Decorse Pierre, né en 1913 ; polytechnicien de la promotion 1933 ; campagne de France ; officier parachutiste dès 1947 à Vannes ; campagnes d’Indochine avec le R.M.T. , le 5e B.C.C.P. ; commandant le 3e B.C.C.P. de juin à octobre 1950 ; puis commandant le I/35e R.A.L.P. à Tarbes ; chef d’escadron, commandant le 11e B.P.C. de février 1953 à septembre 1955 ; lieutenant-colonel, commandant la 11e D.B.P.C. d’octobre 1955 à juillet 1961 et commandant le G.M. de la D.B.P.C. d’avril 1956 à septembre 1957, en Algérie ; directeur adjoint du C.I.E.E.S. à Colomb-Béchar de 1961 à 1964 ; général de brigade ; commandeur de la Légion d’Honneur ; croix de guerre 1939-1945, croix de guerre T.O.E., V.M. avec 11 citations ; président de l’Union Nationale des Parachutistes de juin à octobre 1974 ; membre du C.S.P.F. Décédé le 27.05.2005.

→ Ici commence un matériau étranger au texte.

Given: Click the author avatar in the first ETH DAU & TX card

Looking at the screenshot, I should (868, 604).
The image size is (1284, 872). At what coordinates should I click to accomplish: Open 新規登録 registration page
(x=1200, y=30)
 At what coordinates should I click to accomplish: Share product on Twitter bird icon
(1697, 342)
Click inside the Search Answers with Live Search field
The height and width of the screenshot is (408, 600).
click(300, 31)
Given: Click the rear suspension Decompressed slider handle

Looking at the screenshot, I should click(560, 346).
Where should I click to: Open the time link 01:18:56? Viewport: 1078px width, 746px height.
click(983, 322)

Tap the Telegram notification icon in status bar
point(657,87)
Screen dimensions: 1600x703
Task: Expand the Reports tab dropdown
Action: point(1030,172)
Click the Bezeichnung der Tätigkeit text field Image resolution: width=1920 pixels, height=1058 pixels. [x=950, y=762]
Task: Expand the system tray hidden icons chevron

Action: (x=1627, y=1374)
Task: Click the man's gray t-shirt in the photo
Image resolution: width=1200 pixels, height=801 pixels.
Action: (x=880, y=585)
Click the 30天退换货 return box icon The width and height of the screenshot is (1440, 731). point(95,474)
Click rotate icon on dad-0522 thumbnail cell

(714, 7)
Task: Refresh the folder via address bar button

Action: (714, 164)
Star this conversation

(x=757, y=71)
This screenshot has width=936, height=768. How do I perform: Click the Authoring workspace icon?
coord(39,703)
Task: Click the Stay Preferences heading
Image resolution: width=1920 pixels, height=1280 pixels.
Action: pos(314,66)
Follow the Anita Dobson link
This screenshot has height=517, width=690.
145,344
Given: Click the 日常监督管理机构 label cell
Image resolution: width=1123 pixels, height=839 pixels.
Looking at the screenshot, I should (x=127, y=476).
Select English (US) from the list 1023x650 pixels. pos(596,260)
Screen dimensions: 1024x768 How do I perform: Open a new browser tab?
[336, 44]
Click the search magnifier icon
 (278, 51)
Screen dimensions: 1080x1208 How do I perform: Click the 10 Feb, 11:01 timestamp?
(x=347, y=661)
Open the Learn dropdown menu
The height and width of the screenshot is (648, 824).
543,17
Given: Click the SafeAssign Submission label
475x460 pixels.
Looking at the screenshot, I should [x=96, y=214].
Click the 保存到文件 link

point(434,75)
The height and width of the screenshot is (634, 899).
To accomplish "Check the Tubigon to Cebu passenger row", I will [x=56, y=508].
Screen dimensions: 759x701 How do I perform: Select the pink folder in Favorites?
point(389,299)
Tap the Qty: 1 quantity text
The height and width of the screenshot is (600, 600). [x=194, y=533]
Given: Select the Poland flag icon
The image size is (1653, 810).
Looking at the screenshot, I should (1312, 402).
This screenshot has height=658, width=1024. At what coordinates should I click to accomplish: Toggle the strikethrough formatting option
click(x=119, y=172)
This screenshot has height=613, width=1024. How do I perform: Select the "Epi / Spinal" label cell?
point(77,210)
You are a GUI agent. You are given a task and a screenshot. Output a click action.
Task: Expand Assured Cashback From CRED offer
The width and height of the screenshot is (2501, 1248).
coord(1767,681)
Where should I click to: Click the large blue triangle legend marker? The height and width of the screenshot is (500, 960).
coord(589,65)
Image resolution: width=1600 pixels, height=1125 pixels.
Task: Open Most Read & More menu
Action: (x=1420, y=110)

Langmar Sadislaw, né le 10.02.1926 à Szekesfcharver en Hongrie ; légionnaire à la 1ère compagnie du 2e B.E.P. ; tué au combat le 26.12.1949 à Hieu-Tu dans la région de Tra-Vinh en Cochinchine.

Meignan Jean, né le 11.02.1924 à Belligné en Loire Inférieure ; sergent à la 1ère compagnie du 2e B.E.P. ; tué au combat le 26.12.1949 à Hieu-Tu dans la région de Tra-Vinh en Cochinchine.

de Stabenrath Alain, né le 28.10.1925 à Vaulry en Haute Vienne ; lieutenant légionnaire parachutiste, chef de section au 2e B.E.P. en Indochine en 1949-1950. Le 26 décembre 1949, sa section est larguée sur le village Hieu-Tu, tenu par les Viêts. Avec le 1er B.E.P., à Diên-Biên-Phu ; blessé le 17.04.1954 sur le P.A. Huguette 1 ; fin avril 1954, les 1ère et 4e compagnies du 1er B.E.P. sont regroupées derrière lui ; grièvement blessé le 03.05.1954 ; fait prisonnier ; ramené à D.B.P. ; faute de soins, décédé par maladie le 12.05.1954.

Vanderberg, légionnaire à la 1ère compagnie du 2e B.E.P. ; gravement blessé à Hieu-Tu dans la région de Tra-Vinh en Cochinchine le 26.12.1949.

Walscher Hans Peter, né le 19.11.1929 à Eberfeld en Allemagne ; légionnaire parachutiste de 1ère classe à la 1ère compagnie du 2e B.E.P. ; tué au combat le 26.12.1949 à Hieu-Tu dans la région de Tra-Vinh en Cochinchine.